*** Opening of Extract provided ***

Botanical description
Deep-rooted perennial legume worked from the sweet fibrous root. Glycyrrhiza glabra belongs to the pea family, but its medicinal identity sits with demulcent, endocrine, and respiratory support rather than with other legumes. The root stores both the characteristic sweetness and the saponin-heavy pharmacology.
Pharmacognosy intro
Glycyrrhiza glabra L., Fabaceae. Root and rhizome (stolons). Common names include licorice and liquorice. Called "The Great Harmonizer" in TCM, appearing in more classical formulations than any other herb.
The root contains glycyrrhizin (glycyrrhizic acid, up to 20% of root dry weight), a triterpene saponin 60 times sweeter than sucrose, serving as both the primary bioactive and primary toxicity concern. Its active metabolite after gut bacterial hydrolysis is 18beta-glycyrrhetinic acid (GA). Additional compounds include glabridin (isoflavonoid), liquiritigenin (estrogenic and neuroprotective flavanone), isoliquiritigenin (antitumor chalcone), and licochalcone A.

*** Close of Extract provided ***
*** Opening of Data ***

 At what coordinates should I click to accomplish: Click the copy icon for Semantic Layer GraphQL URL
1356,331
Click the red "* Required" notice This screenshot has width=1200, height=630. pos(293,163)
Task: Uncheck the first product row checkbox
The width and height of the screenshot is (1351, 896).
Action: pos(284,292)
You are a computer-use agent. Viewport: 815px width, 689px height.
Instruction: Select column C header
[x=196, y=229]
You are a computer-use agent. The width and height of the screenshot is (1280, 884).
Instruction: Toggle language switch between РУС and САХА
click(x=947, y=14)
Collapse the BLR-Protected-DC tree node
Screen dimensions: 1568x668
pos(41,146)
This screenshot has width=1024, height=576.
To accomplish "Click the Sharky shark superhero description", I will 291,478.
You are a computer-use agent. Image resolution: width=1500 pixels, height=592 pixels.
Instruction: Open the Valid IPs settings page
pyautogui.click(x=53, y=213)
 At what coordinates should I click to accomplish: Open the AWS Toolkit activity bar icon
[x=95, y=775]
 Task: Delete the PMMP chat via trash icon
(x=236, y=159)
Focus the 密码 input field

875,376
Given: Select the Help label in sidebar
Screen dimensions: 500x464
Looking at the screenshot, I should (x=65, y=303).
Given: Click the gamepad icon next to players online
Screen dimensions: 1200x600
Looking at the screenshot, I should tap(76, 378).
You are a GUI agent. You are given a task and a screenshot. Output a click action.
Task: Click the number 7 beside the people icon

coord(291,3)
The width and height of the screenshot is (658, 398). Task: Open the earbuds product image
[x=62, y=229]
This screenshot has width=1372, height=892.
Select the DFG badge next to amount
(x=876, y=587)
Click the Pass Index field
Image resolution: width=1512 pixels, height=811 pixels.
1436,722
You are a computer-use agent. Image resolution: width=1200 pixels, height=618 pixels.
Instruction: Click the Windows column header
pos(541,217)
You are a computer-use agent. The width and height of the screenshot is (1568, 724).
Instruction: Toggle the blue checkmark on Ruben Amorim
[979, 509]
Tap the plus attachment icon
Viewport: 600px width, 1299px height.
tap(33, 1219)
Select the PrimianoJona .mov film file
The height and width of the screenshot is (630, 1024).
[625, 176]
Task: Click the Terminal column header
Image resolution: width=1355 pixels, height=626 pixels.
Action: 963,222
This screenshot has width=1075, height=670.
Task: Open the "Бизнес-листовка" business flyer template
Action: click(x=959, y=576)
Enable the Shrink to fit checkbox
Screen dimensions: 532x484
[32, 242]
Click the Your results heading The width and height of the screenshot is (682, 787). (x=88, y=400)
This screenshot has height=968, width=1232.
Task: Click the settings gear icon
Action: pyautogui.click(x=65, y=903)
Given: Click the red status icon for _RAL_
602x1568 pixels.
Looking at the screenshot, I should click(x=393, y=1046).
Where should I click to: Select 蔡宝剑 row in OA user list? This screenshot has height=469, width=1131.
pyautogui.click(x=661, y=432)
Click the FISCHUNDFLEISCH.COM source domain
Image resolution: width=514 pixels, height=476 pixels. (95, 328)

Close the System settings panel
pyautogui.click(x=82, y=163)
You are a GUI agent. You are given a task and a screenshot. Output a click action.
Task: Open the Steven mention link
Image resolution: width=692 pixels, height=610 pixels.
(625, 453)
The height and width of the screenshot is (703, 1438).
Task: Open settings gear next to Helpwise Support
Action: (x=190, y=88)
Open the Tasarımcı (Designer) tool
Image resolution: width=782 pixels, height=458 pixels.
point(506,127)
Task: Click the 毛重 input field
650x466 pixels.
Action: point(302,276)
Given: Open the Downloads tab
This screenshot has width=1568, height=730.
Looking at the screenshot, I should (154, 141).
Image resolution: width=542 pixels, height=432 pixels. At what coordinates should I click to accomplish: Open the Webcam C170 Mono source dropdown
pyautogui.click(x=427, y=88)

*** Close of Data ***

# Activity A
Summarize the text on licorice in two sentences.
# Activity B
Pick up the text on licorice after its last sentence and continue it.
Nothing in the listing is needed here.

# Answer space A
Glycyrrhiza glabra is a deep-rooted perennial legume of the pea family, used medicinally for its sweet root and rhizome and known in TCM as "The Great Harmonizer." Its main compound, glycyrrhizin, is a triterpene saponin that makes up to 20% of the root's dry weight and is both the primary bioactive and the primary toxicity concern, and the root also contains compounds such as glabridin, liquiritigenin, isoliquiritigenin, and licochalcone A.

# Answer space B
The critical mechanism involves cortisol metabolism. Glycyrrhetinic acid is a very high-affinity inhibitor of 11beta-hydroxysteroid dehydrogenase type 2 (11beta-HSD2), the enzyme that converts cortisol to inactive cortisone in mineralocorticoid-sensitive tissues including kidney, colon, and salivary glands. When inhibited, cortisol accumulates and binds mineralocorticoid receptors, producing pseudohyperaldosteronism. Serum cortisol tends to remain normal because the type 1 enzyme is not inhibited, but urinary free cortisol is elevated. Licorice does not increase cortisol production; it prevents cortisol inactivation in specific tissues. Anti-inflammatory activity involves NF-kappaB suppression through IkappaBalpha phosphorylation inhibition and MAPK cascade attenuation (ERK, p38, JNK), with effects comparable to glucocorticoids. GA also inhibits CYP3A (IC50 ~20.1 uM, mixed inhibition).
Human clinical evidence documents both therapeutic and adverse effects. Japanese Adverse Drug Event Report analysis showed dose-dependent pseudoaldosteronism risk: ROR of 20.9 at less than 2.5g, 26.1 at 2.5-4.9g, and 147.3 at 5.0g or above, more frequent in females over 50 (Kato et al., 2015). Case reports document life-threatening hypokalemia with torsade de pointes from excessive consumption (Panduranga and Al-Rawahi, 2013). Therapeutically, glycyrrhizin promotes healing of stomach and mouth ulcers, with gastroprotective effects maintained in DGL (deglycyrrhizinated licorice) preparations that eliminate mineralocorticoid risk (Pastorino et al., 2018; Cherrada et al., 2024).
Preclinical findings include reduction of TNF-alpha, IL-1beta, and IL-6 in spinal cord injury models. Glycyrrhizin is used clinically for chronic hepatitis in Japan and China, with antiviral activity against hepatitis and respiratory viruses.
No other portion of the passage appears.